» WHAT THE EXERCISE ASKS: All the records below must be returned exactly as they stand.

=-=-=

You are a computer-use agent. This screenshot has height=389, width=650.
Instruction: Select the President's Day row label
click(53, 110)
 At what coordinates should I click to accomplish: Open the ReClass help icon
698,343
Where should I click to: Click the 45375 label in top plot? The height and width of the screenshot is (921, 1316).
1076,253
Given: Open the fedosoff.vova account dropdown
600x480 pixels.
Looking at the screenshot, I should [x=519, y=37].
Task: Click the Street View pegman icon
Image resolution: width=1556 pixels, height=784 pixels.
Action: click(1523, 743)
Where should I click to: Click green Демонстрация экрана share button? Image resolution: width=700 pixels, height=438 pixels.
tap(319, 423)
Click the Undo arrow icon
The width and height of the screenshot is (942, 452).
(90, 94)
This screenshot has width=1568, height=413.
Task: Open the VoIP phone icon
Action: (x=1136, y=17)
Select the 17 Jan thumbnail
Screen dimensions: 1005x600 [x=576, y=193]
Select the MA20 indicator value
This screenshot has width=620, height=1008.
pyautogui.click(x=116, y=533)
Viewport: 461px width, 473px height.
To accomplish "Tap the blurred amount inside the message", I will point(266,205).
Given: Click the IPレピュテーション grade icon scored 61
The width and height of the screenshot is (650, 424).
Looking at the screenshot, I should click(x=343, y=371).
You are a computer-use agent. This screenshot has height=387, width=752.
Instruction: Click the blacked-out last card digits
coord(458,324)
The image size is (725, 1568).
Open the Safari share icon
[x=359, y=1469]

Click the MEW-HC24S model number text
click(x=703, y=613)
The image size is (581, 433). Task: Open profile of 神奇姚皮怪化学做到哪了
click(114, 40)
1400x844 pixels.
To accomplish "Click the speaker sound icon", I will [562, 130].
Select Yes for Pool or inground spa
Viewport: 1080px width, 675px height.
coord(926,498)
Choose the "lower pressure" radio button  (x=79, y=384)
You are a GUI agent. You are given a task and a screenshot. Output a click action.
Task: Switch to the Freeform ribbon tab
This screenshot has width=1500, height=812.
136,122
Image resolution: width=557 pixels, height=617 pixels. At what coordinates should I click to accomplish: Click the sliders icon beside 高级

=-=-=

» THE COMPLETED TASK:
You are a computer-use agent. This screenshot has height=389, width=650.
Instruction: Select the President's Day row label
click(53, 110)
 At what coordinates should I click to accomplish: Open the ReClass help icon
698,343
Where should I click to: Click the 45375 label in top plot? The height and width of the screenshot is (921, 1316).
1076,253
Given: Open the fedosoff.vova account dropdown
600x480 pixels.
Looking at the screenshot, I should [x=519, y=37].
Task: Click the Street View pegman icon
Image resolution: width=1556 pixels, height=784 pixels.
Action: click(1523, 743)
Where should I click to: Click green Демонстрация экрана share button? Image resolution: width=700 pixels, height=438 pixels.
tap(319, 423)
Click the Undo arrow icon
The width and height of the screenshot is (942, 452).
(90, 94)
This screenshot has width=1568, height=413.
Task: Open the VoIP phone icon
Action: (x=1136, y=17)
Select the 17 Jan thumbnail
Screen dimensions: 1005x600 [x=576, y=193]
Select the MA20 indicator value
This screenshot has width=620, height=1008.
pyautogui.click(x=116, y=533)
Viewport: 461px width, 473px height.
To accomplish "Tap the blurred amount inside the message", I will point(266,205).
Given: Click the IPレピュテーション grade icon scored 61
The width and height of the screenshot is (650, 424).
Looking at the screenshot, I should click(x=343, y=371).
You are a computer-use agent. This screenshot has height=387, width=752.
Instruction: Click the blacked-out last card digits
coord(458,324)
The image size is (725, 1568).
Open the Safari share icon
[x=359, y=1469]

Click the MEW-HC24S model number text
click(x=703, y=613)
The image size is (581, 433). Task: Open profile of 神奇姚皮怪化学做到哪了
click(114, 40)
1400x844 pixels.
To accomplish "Click the speaker sound icon", I will [562, 130].
Select Yes for Pool or inground spa
Viewport: 1080px width, 675px height.
coord(926,498)
Choose the "lower pressure" radio button  (x=79, y=384)
You are a GUI agent. You are given a task and a screenshot. Output a click action.
Task: Switch to the Freeform ribbon tab
This screenshot has width=1500, height=812.
136,122
Image resolution: width=557 pixels, height=617 pixels. At what coordinates should I click to accomplish: Click the sliders icon beside 高级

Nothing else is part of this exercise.